All entries for Thursday 10 December 2020
December 10, 2020
In the third blog accompanying the At Home In Empire: Colonial Experiences of Intimacy and Mobility conference, Hannah Dennettand Liz Egan share their experience of planning a conference.
The Warwick Humanities Research Centre Doctoral Fellowship competition awards three fellowships to doctoral students supervised in the Faculty of Arts and Philosophy at the University of Warwick and is designed to allow students to enhance their PhD research and give them the opportunity to organise a one-day interdisciplinary conference on a topic close to their dissertation area. We hope that this blog encourages any Warwick doctoral candidates to apply to this competition, but also offers advice and support to anyone considering running their first academic conference. As first-time organisers, we wanted to share our 'top tips' for approaching this daunting task.
Start Early: You can never start planning too early!
The Warwick HRC Doctoral Fellowship competition closes in March, which gives potential applicants plenty of time to craft, draft and finalise their conference proposals. There are several elements to the application process, including creating a prospective programme for the day, with possible timings and numbers of speakers/panels, and a budget for the event. While the world of online conferences currently means budgeting for travel, accommodation and catering may not be a priority this year, these are important costs you may need to factor into future conference plans. By starting early, you can ensure you have enough time to gather all the information you need and be as prepared as possible. Once you have decided on a potential date, you also need to allow plenty of notice when inviting keynote speakers.
Collaborate: Two heads are better than one!
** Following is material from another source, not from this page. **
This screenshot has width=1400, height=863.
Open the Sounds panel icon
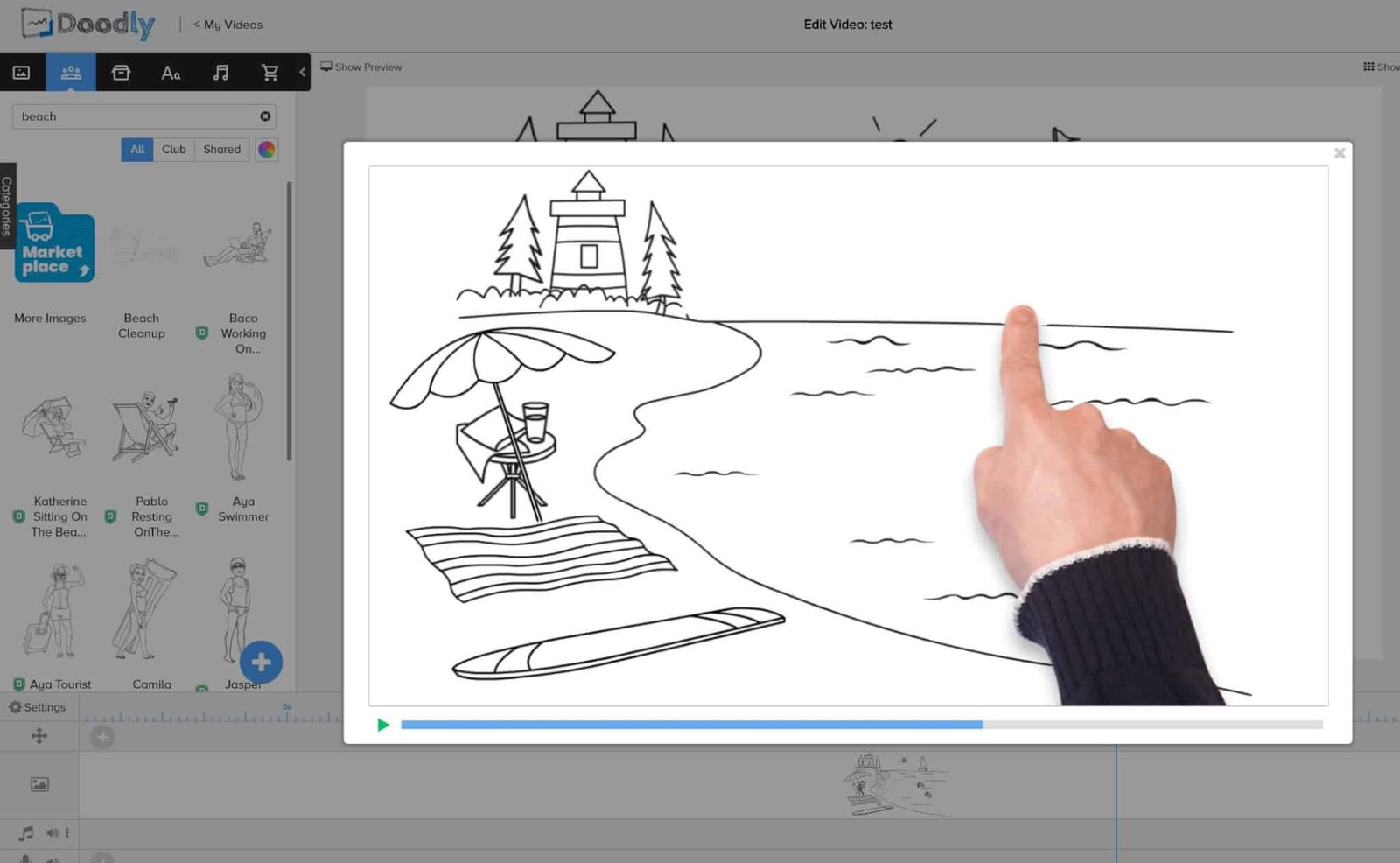click(x=221, y=73)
Co-organising a conference is a great way to work with another person with similar interests to explore a common theme, as well as sharing the workload. Working together has helped us to develop the scope of our conference theme to encompass our overlapping interests in imperial history. Dividing tasks between two people also means you can play to each other’s strengths and stay on task. For us, deciding panels has been one of the most difficult tasks we have faced so far, but collaborating ensured we captured different perspectives across a range of disciplines, periods and locations. If you are organising a conference on your own, remember to reach out to others for support and advice.
Ask for advice: Plenty of people have gone before you!
Never be afraid to ask for advice. Sue Rae, the HRC administrator, is a fount of knowledge and an essential source of support and advice at every stage of the application and organisation process. Outside the HRC, colleagues and peers will be able to offer advice from their own experiences. As more conferences move online, seeking support from others will help you to understand what works well in the digital world and how to make the most of online platforms.
Choose a theme: What interests you?
Choose a theme that relates to your own research and which will help you to connect with scholars across the world working on similar areas. It was important to us that our theme crossed disciplines and encompassed different perspectives on the multiple meanings of home. We thought carefully about the kind of conference we would most want to attend, and used this to help us shape our core themes, and eventually our Call for Papers. A strong theme gives the conference focus - essential when selecting panels.
Spread the word: Maximise your connections!
Just as with asking for advice, make the most of the people around you to help advertise the Call for Papers and the conference as a whole. Social media is becoming an increasingly important avenue for academics, and a strong Twitter presence can help raise the profile of your conference. Mailing lists, forums such as H-Net, and individual connections can all play an important part in ensuring your conference reaches interested scholars from across the globe.
Ultimately, planning a conference is an exciting challenge, so make the most of the opportunity!